EDITORIAL

Visão do Correio: Que Brasil queremos?

Eis uma indagação recorrente que reverbera com mais amplitude e desafia a sociedade a cada eleição no país

Eis uma indagação recorrente que reverbera com mais amplitude e desafia a sociedade a cada eleição no país. Por uma série de motivos alheios à vontade da maioria da população, enfrenta-se problemas estruturais que comprometem a qualidade de vida e estão longe de serem superados. Neste quadro atual, destacam-se a fome de 33,1 milhões de brasileiros, o desemprego, as crises na saúde, na educação e na segurança pública. Mais: ausência de políticas públicas para a preservação do patrimônio ambiental, ameaças às populações originárias e tradicionais, profundas desigualdades sociais e econômicas, injustiça fiscal, entre outras iniquidades que se colocam como obstáculos ao desenvolvimento nacional.

A partir de 1985, com o fim do regime de exceção imposto pelos militares, a redemocratização garantiu aos brasileiros o direito de, a cada quatro anos, apontarem o rumo a ser seguido pelo Brasil. Amanhã, os mais de 156 milhões de eleitores decidirão a trajetória da nação para os próximos quatro anos. A futura rota, a partir de primeiro de janeiro de 2023, dependerá dos que foram os escolhidos para os cargos de presidente da República, governadores, senadores (um terço), deputados federais, estaduais e distritais.

Neste ano, a violência — assassinatos, agressões físicas e políticas —, motivada por divergências ideológicas, ganhou expressivos contornos. Fez pairar sobre os cidadãos uma densa e obscura nuvem de medo e insegurança. Não à toa, a Justiça Eleitoral proibiu o transporte de armas de fogo por CACs (caçadores, atiradores e colecionadores) nas 24 horas que antecedem e precedem o pleito deste domingo — antes, havia vetado o uso de armas por civis no perímetro de 100 metros das zonas eleitorais. A regra só não vale para policiais civis e militares destacados para a segurança dos espaços de votação.

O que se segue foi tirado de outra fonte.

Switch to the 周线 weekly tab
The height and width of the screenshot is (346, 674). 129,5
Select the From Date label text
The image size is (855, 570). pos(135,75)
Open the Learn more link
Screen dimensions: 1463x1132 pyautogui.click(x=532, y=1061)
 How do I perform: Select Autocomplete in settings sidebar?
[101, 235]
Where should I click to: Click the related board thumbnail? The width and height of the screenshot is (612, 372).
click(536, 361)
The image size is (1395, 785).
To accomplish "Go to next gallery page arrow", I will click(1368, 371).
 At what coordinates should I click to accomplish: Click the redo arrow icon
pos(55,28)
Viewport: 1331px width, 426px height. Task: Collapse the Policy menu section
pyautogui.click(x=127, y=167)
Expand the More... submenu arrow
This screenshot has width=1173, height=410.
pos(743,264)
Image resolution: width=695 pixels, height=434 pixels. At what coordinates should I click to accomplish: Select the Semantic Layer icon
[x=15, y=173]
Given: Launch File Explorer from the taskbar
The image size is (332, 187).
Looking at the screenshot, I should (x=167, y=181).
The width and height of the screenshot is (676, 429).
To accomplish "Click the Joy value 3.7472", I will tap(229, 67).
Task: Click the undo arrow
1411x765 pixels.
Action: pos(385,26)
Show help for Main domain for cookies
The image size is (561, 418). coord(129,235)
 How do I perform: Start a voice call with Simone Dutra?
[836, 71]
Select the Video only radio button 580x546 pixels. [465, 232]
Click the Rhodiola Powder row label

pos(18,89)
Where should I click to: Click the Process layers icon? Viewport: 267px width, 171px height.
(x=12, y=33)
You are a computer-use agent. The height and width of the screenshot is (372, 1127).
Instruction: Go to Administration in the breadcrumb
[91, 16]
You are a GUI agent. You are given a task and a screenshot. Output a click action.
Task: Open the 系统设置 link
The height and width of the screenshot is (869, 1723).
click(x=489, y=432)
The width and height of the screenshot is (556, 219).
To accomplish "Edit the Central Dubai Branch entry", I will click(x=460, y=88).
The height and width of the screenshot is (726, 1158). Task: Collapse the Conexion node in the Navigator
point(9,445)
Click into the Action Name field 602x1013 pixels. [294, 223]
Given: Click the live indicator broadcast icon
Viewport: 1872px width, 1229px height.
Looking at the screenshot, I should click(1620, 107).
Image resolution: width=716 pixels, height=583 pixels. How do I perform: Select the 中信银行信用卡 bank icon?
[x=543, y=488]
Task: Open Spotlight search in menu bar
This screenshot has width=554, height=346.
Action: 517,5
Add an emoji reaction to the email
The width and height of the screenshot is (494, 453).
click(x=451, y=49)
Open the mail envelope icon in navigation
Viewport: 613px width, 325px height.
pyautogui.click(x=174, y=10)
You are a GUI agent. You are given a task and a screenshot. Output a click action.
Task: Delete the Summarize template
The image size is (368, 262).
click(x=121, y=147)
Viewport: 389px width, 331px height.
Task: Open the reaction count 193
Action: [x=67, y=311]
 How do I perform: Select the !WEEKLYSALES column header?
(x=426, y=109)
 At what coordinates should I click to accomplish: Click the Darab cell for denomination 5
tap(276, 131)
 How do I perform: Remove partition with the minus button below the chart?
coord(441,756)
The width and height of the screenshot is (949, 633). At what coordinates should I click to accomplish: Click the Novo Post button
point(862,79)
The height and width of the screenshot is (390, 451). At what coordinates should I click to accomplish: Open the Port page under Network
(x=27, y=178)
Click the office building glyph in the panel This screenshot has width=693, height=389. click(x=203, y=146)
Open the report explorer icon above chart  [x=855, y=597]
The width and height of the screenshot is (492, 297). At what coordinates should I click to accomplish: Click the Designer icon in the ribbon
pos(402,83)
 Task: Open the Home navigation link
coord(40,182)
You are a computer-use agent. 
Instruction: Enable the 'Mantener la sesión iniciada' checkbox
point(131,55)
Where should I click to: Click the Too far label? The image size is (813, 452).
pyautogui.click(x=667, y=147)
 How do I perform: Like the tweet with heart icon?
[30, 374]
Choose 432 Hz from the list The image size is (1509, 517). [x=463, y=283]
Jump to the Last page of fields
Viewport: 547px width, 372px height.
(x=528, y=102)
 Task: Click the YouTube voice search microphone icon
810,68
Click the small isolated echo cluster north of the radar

O regime democrático é incompatível com conflitos que ameaçam a liberdade e a vida das pessoas por razões ideológicas. Pelo contrário, trata-se de disputa pacífica de ideias e propostas, cuja vitória depende da escolha livre da maioria da sociedade. As várias opções colocadas aos eleitores contemplam a diversidade étnico-racial, de gêneros, cultural, religiosa e partidária que dão contorno ao perfil da brasilidade.

Respeito às diferentes opiniões e escolhas revelam o grau de civilidade de uma nação. Coação e intimidação são atitudes incompatíveis com os ditames constitucionais, vigentes desde 1988. A Carta Magna derrotou o primitivismo e a truculência típicos das ditaduras de Estado. O pleito conta com as urnas eletrônicas, blindadas contra fraudes e intervenções espúrias. Delas saem resultados que expressam, de forma fidedigna, a vontade da parcela majoritária da sociedade brasileira.

Não é uma escolha fácil em meio às várias forças políticas existentes no país, próprias de uma democracia, que busca ser madura, sem ódio e descontaminada de resquícios totalitários. Exige de todos os votantes responsabilidade e patriotismo. Eventuais provocações dos que tentam, por meio da violência, fazer prevalecer a sua vontade, devem ser rechaçadas com a indiferença. Tranquilidade e paz são necessárias para responder a questão "Que Brasil queremos?".